The advantage of being able to systematically enumerate "all of the above except that guy" without any particular need to think about rank order has nothing to do with campaigning.


----------



## McG (20 Oct 2016)

It would seem the Liberals are less inclined to change the electoral process now that the process has given them a four year monopoly of power. Who could have predicted that?



> *PM backs away from electoral reform pledge*
> CTV News
> 19 Oct 16
> 
> ...


http://www.ctvnews.ca/politics/pm-backs-away-from-electoral-reform-pledge-1.3122167




> *Trudeau says government's popularity has dampened public's desire for electoral reform*
> Prime minister criticized for suggesting electorate might not be clamouring for change he promised
> Aaron Wherry
> CBC News
> ...


http://www.cbc.ca/news/politics/wherry-trudeau-electoral-reform-1.3811862


----------



## Kirkhill (20 Oct 2016)

Dammed cynical pills.....

Of course.  39% Blue, Bad.   39% Red, Double Plus Good.


----------



## Altair (20 Oct 2016)

Chris Pook said:
			
		

> Dammed cynical pills.....
> 
> Of course.  39% Blue, Bad.   39% Red, Double Plus Good.


Heh.

People were afraid that the Liberals would be in power indefinitely using ranked ballots.

People were afraid that PR would lead to never ending coalition governments.

Now they get criticized for backing down and doing nothing.

DATA SUPPLIED.
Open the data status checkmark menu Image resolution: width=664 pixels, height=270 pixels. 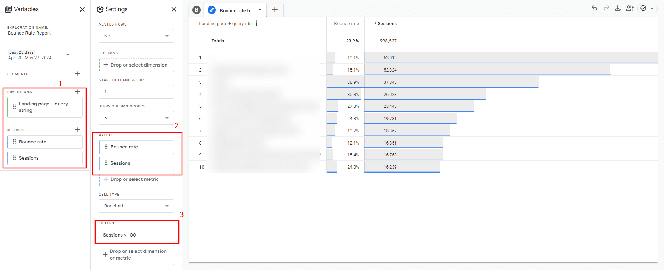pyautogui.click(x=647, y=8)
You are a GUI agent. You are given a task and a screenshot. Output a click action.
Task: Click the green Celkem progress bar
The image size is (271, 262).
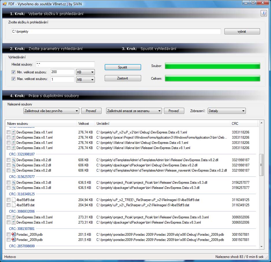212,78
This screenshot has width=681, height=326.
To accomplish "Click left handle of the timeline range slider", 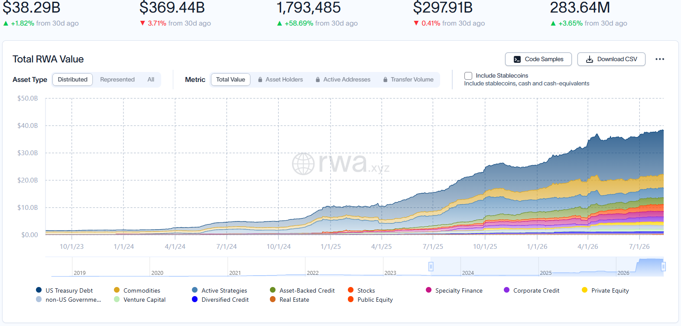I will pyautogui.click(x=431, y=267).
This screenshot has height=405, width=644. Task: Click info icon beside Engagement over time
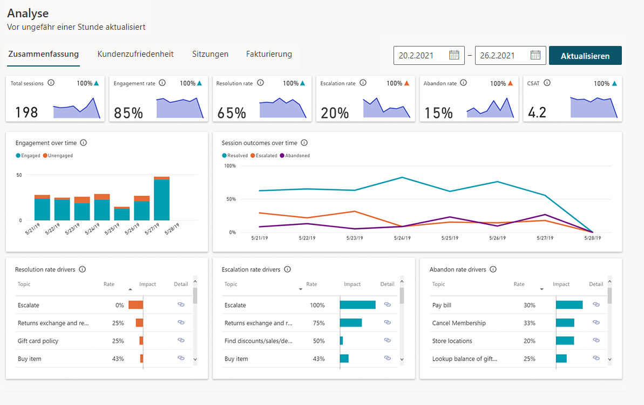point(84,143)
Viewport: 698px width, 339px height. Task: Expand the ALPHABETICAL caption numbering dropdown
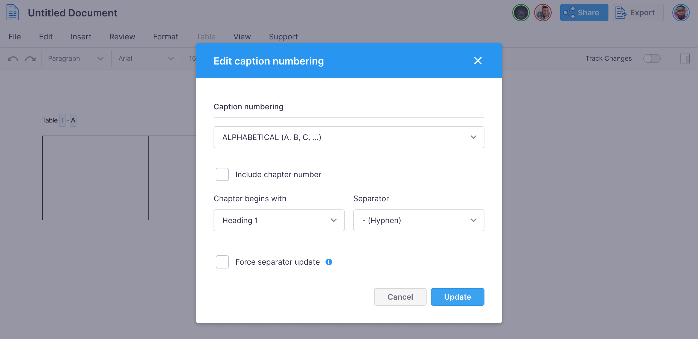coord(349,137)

...

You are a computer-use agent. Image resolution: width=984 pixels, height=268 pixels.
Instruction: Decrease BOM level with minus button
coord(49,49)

...

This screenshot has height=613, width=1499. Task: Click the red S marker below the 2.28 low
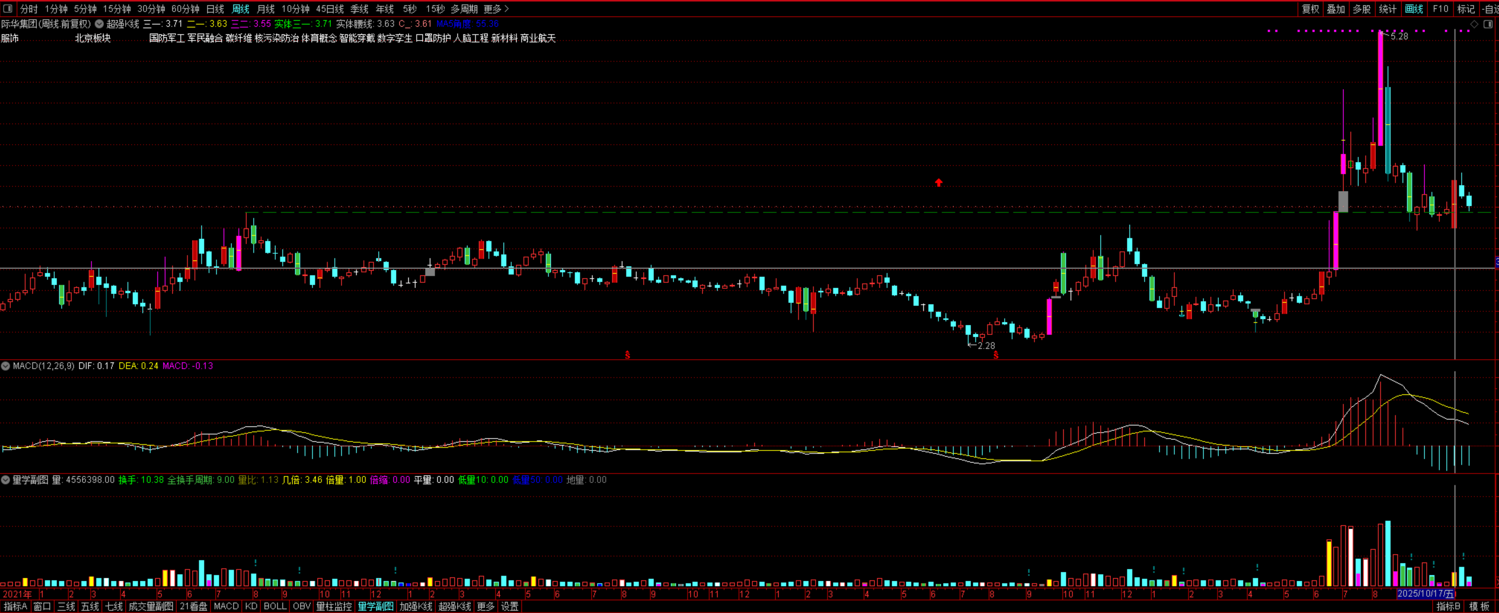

EXERCISE GOAL. Replace "ranked ballots" with "preferential ballots" and write out the part of the electoral reform thread starting with "## Altair (20" and going on through "using ranked ballots.". None of the material is needed.

REPLY.
## Altair (20 Oct 2016)

Chris Pook said:
			
		

> Dammed cynical pills.....
> 
> Of course.  39% Blue, Bad.   39% Red, Double Plus Good.


Heh.

People were afraid that the Liberals would be in power indefinitely using preferential ballots.